Newsletter #439 – The Dark Side of High Achievement

Recently I tried to coach a young man in a country where individual achievement is not valued. His countrymen are team oriented and few people are concerned about individual success, setting goals or pursuing visions. These are core features of coaching but were of little interest to my coaching client.

In contrast, many of us are ambitious, success oriented and high achievers. We learn these values in our schools, families and often in our churches. But the same characteristics and behaviors that help us achieve can get in the way of the success that we desire.  Consider the following from Harvard Business Review (June 2011). High achievers are:

  • Action oriented and driven to get results. High achievers don’t let anything stop them but, in the process, relationships get pushed aside, self-care is ignored and there is little interest in delegating or mentoring others.
  • Highly motivated and passionate about their work. These people are focused and often accomplish great things. But success can become too important, work can become a god, failure is devastating and life balance is forgotten.
  • Competitive and craving for affirmation and positive feedback. An appetite for competition can be healthy, but sometimes achievers “obsessively compare themselves with others.” This can lead to a chronic sense of insufficiency, self criticism, and over-reaction to criticism.
  • Committed to high standards. This valued attribute may lead to impossible expectations and guilt because our results are never good enough.

We may value and even teach skills and actions that make us successful in our careers, coaching or leadership. But even admirable traits can have a dark side. The disciples wanted to succeed but Jesus was critical when the push for greatness slipped into competition and self-centered efforts to get ahead (Matt. 20:20-28). Hard work is admirable but not if work dominates everything else and we forget the biblical mandate to work as though we were working for the Lord rather than for people (Col. 3:23). Greatness is good but we need the reminder that the greatest among us are servants, marked by humility (Matt. 23:11-12).

For you, when has a positive trait turned into something negative? What did you learn? Please comment.


  1. Gary asked, “For you, when has a positive trait turned into something negative? What did you learn? Please comment.”

    Strong point: Analysis.

    Story point: My short-lived missionary career crashed into a wall of rejection when I queried (and analyzed) local unbelievers about their opinion of current missionary activities and reported back to my colleagues.

    Lesson learned: Do not report back to your mission on anything its members cannot abide. Either resign to facts or resign from the mission. In my case, its members decided for me.

    Culture: Achievement versus group acceptance.
    Character: Achievement versus inaction.
    Capacity: Achievement versus ignorance.


    1. Galen, Thanks for your post. I am glad you are back. I wondered if I had pushed you away (without meaning to) by my response to one of your comments after our trip to Ireland. Your comments are always insightful and I enjoy reading them.

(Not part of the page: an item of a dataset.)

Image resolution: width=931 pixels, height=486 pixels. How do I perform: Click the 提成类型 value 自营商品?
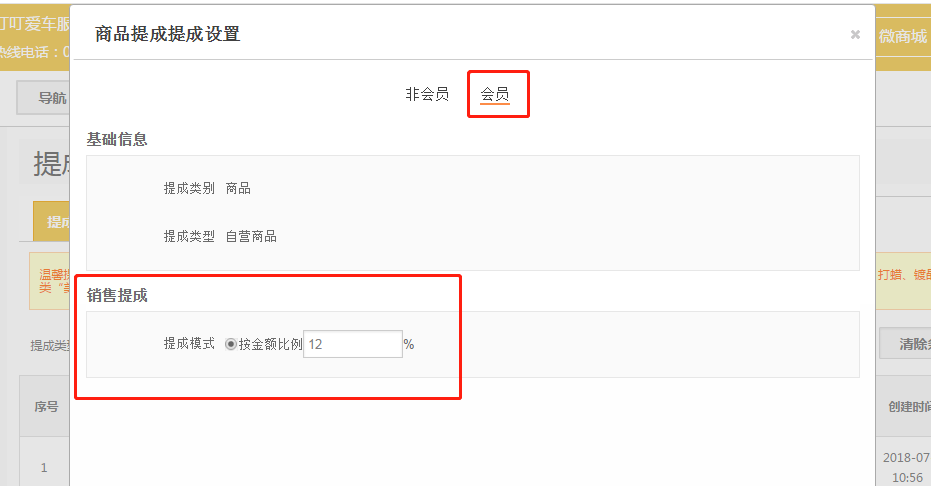251,237
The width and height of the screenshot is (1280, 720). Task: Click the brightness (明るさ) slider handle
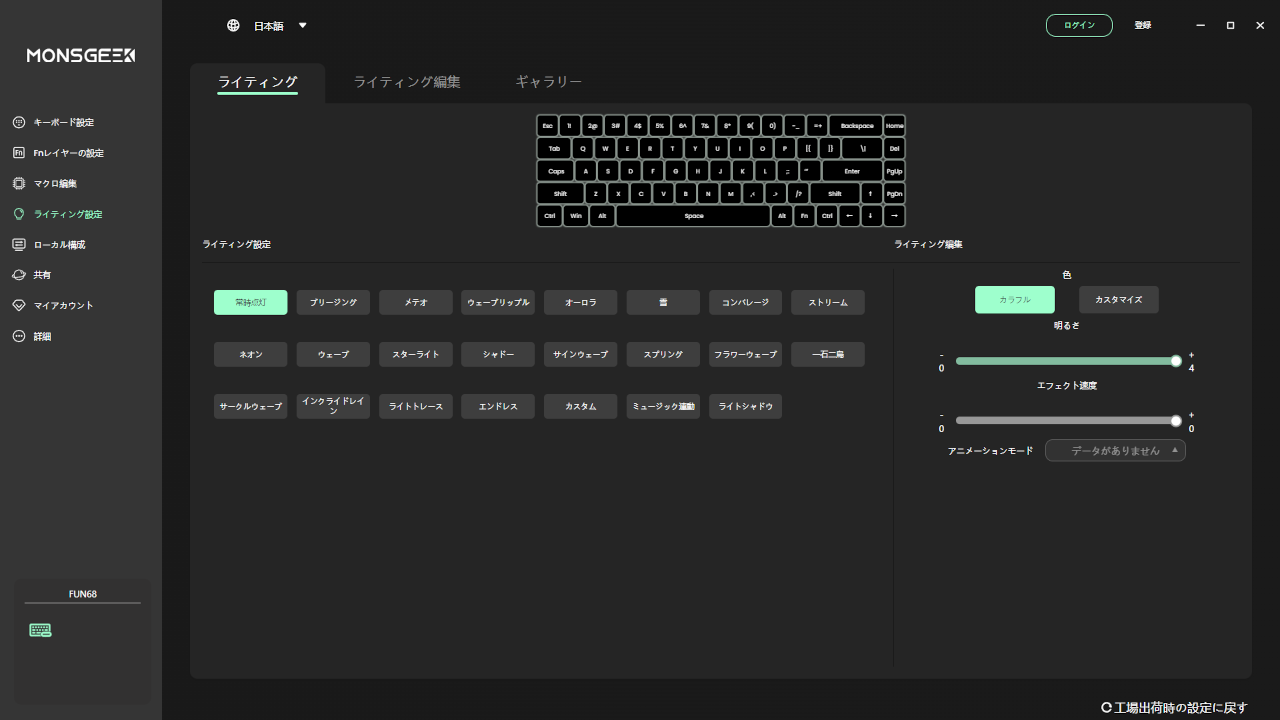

      I don’t think I know much about you (give me an update sometime at sometime). I guess I did not remember that you had had a missionary career, much less one that crashed. Perhaps most of us learn that giving honest replies, especially in situations like yours, can be threatening to people – especially to people who tend to be insecure. I have learned (probably you have too) that eventually we learn to put this behind us, avoid ruminating on the injustice, and move forward. I can relate to your story. Thanks for your honesty.


  2. Love the Lord your God with everything you have and your neighbor as much as yourself. Within this is our worship and our mission. To many times to list I have had to learn again that it isn’t all about me.